Printing is a process of producing images, text and other forms of information on paper. It includes business cards, shopping bags and brochures, as well as postage stamps.
In its earliest stages, printing was a labor-intensive, expensive, and dangerous pursuit. Although the idea was rejected by the Roman Curia, a number of European nobles were reluctant to have books printed in their libraries. Some were also apprehensive that a hand-copied manuscript would not hold up as well as a printed version.
Early “journeyman printers” traveled Europe, printing wherever they went. They usually began their apprenticeships at 15 years of age. Once their apprenticeships were complete, they could set type and print anywhere.
Later, printers learned to make movable type, which was made from a hardened clay. This was glued to a piece of iron plate. The type was then detached from the plate and reassembled for a new page.

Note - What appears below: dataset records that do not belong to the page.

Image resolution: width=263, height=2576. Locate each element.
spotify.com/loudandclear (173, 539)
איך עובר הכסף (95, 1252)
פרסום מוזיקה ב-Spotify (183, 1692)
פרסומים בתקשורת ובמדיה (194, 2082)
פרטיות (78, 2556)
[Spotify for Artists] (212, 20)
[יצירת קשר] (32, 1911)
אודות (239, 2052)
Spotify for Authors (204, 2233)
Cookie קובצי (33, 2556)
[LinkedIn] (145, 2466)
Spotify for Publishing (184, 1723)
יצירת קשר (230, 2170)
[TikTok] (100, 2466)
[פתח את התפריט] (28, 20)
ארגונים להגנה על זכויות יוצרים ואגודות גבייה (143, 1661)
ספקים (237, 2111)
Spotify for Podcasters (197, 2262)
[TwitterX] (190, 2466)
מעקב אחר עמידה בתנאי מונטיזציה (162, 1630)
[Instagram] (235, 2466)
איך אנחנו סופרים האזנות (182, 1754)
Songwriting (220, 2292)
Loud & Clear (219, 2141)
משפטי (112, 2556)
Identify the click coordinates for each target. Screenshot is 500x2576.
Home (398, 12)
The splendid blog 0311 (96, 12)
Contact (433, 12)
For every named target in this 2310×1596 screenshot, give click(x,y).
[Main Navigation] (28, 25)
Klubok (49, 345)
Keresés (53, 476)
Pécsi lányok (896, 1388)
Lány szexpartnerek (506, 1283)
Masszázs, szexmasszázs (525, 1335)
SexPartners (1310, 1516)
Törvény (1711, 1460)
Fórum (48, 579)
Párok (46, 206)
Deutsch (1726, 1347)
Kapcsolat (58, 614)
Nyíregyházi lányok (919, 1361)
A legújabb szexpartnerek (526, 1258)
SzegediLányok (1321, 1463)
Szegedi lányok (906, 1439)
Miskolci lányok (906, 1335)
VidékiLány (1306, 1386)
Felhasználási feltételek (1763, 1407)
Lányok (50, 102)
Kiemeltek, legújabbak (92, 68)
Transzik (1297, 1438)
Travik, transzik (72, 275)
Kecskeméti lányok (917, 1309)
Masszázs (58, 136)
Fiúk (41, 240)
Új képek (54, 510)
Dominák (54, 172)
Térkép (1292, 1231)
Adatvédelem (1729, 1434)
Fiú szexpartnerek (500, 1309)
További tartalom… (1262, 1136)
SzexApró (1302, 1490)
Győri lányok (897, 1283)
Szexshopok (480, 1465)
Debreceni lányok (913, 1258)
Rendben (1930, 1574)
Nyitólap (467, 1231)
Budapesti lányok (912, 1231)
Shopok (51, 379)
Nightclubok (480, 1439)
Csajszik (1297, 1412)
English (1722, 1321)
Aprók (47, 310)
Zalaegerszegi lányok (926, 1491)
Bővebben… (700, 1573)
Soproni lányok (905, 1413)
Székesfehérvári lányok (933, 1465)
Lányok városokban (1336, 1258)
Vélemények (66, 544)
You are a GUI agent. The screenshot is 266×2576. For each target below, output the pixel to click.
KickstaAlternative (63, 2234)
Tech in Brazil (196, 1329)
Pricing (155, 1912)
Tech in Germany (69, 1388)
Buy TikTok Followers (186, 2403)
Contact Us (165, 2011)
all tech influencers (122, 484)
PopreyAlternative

Movable type changed the way people printed. It allowed for more creative types of printing. However, it was not widely used in China until the introduction of European-style printing presses in the relatively recent past.
In the thirteenth century, Marco Polo visited China and possibly brought back knowledge about printing with him. A few years later, a printing press was built in Venice. During the fifteenth century, printing became popular in England and France.
By the sixteenth century, printing technology was being used to produce a variety of materials, including maps, financial instruments, and magazines. A number of English and French inventions, such as publication syndicates, made it easier for publishers to distribute their work.